Returning to the United States in 1833, first to New York City and later to Cooperstown, Cooper chronicled his ill-treatment by American journalists in A Letter to His Countrymen (1834). This was followed by The Monikins (1835), a political allegory; five European travel books; The American Democrat (1838), which set forth more systematically his views of government and society; and two novels reflecting his bitter disappointment with America, Homeward Bound (1838) and Home As Found (1838)—all of which were badly received, as was his monumental History of the Navy of the United States of America (1839). Cooper challenged his critics, mostly prominent Whig editors, in numerous libel suits designed to expose the tyranny of the press, and won most of his cases.

Later Years:

Remaining the disappointed, uneasy American, Cooper nevertheless regained some popularity with later publications, among them the final Leatherstocking novels, The Pathfinder and The Deerslayer. Other late works were Satanstoe (1845), The Chainbearer (1845), and The Red-skins (1846), a trilogy that chronicled the history of the Antirent troubles in New York state; Ways of the Hour (1850), a murder mystery with much social commentary; and Upside Down (1850), a play ridiculing socialist ideas. Cooper died at Otsego Hall, his home in Coopers-town, on Sept. 14, 1851.

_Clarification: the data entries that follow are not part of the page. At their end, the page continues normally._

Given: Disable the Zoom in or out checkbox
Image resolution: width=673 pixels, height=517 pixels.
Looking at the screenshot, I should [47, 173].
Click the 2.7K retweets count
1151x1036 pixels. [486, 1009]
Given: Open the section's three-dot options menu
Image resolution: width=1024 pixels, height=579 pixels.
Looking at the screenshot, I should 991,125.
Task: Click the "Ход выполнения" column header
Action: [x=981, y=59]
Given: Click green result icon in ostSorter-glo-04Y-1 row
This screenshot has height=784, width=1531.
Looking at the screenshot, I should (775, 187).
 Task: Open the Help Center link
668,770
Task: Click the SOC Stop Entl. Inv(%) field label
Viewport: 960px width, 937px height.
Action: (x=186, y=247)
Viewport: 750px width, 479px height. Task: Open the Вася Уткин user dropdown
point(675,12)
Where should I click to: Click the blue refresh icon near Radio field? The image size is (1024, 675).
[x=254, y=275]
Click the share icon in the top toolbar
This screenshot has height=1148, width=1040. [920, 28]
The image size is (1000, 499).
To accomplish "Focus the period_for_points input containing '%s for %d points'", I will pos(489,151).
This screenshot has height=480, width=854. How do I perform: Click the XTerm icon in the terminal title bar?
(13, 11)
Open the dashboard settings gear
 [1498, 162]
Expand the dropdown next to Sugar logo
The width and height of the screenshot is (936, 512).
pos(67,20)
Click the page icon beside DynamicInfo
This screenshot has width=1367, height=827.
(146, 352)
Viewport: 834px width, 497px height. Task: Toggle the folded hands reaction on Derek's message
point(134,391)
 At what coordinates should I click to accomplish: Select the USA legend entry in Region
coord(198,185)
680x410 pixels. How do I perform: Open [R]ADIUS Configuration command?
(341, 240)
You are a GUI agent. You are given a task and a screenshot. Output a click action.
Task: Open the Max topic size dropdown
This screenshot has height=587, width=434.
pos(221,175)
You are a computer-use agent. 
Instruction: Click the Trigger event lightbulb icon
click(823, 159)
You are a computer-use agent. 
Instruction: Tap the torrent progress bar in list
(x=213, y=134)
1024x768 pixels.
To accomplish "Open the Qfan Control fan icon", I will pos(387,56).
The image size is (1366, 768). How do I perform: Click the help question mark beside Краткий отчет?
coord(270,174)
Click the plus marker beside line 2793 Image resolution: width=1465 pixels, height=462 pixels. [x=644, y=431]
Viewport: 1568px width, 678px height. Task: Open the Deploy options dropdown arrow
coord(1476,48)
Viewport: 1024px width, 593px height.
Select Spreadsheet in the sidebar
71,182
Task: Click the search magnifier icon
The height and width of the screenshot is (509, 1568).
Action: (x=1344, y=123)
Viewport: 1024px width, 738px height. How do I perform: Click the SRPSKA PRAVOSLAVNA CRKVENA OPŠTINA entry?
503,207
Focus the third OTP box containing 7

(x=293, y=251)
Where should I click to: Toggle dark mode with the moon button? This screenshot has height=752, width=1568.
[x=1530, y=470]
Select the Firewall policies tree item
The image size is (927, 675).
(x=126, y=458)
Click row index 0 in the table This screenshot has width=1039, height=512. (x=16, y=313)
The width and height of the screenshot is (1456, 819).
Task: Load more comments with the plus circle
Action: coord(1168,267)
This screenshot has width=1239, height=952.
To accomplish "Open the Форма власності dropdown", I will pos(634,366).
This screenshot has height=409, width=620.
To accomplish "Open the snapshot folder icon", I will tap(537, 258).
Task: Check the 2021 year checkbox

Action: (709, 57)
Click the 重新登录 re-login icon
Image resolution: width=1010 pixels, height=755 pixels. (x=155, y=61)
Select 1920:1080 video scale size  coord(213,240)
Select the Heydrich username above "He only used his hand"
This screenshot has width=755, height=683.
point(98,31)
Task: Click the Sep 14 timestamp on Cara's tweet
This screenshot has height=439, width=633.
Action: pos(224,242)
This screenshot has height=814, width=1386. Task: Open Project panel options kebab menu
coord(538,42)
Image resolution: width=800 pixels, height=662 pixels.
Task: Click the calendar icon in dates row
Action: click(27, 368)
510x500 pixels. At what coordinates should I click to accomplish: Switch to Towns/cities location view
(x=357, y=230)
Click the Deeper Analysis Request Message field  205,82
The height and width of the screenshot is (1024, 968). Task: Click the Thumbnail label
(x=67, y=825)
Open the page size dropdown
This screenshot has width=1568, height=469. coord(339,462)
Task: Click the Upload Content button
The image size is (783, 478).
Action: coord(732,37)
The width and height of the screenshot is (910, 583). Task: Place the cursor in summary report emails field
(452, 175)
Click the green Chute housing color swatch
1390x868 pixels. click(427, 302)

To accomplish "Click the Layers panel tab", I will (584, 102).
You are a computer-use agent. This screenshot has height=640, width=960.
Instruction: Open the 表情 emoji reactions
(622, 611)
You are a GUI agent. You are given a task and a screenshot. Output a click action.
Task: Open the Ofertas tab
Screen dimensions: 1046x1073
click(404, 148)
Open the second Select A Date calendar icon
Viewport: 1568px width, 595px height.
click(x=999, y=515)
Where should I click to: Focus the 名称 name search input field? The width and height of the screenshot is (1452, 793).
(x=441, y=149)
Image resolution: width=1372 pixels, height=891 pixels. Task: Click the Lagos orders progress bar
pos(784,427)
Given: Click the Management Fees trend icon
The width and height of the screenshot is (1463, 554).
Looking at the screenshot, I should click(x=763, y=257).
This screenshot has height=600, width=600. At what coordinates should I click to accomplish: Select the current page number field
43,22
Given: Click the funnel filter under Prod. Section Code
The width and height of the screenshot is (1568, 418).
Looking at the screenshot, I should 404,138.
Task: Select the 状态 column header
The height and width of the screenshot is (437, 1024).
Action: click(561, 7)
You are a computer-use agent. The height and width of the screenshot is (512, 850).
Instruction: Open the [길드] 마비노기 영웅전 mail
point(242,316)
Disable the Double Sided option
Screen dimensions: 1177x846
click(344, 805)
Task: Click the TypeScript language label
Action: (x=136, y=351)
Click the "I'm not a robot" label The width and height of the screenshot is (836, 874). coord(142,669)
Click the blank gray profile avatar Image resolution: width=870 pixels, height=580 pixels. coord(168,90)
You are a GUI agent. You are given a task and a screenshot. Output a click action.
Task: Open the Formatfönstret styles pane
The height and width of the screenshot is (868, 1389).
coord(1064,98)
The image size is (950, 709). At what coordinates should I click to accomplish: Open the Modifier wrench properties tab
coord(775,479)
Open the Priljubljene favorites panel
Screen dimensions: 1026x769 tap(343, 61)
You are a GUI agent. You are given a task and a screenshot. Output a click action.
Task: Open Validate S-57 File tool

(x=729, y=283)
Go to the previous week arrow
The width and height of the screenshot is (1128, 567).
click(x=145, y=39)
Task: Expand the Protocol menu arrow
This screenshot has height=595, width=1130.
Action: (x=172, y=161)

Cooper’s permanent value to social and intellectual historians as a sensitive, encyclopedic barometer of his time seems assured. Though his commentary is widely scattered throughout his writings, and some of it is cranky, precipitate, and biased by class associations, his powers of observation were as comprehensive as Tocqueville’s, and quite as suggestive.

Literary criticism has yet to give full credit to the richness and complexity of Cooper’s art. Critical judgment has too often ended with Cooper’s literary faults, especially his carelessness and turgidity, qualities ridiculed in Mark Twain’s famous essay, Fenimore Cooper’s Literary Offenses (1895). Modern critics are beginning to discover the complex internal designs that made Cooper’s work admired by such writers as Goethe, Balzac, and Conrad. The full recognition that Cooper was a serious artist will come with the further recognition that, beyond his inventiveness and his pioneering use of American materials, his fiction, at its best, conveys a profound understanding of the human condition.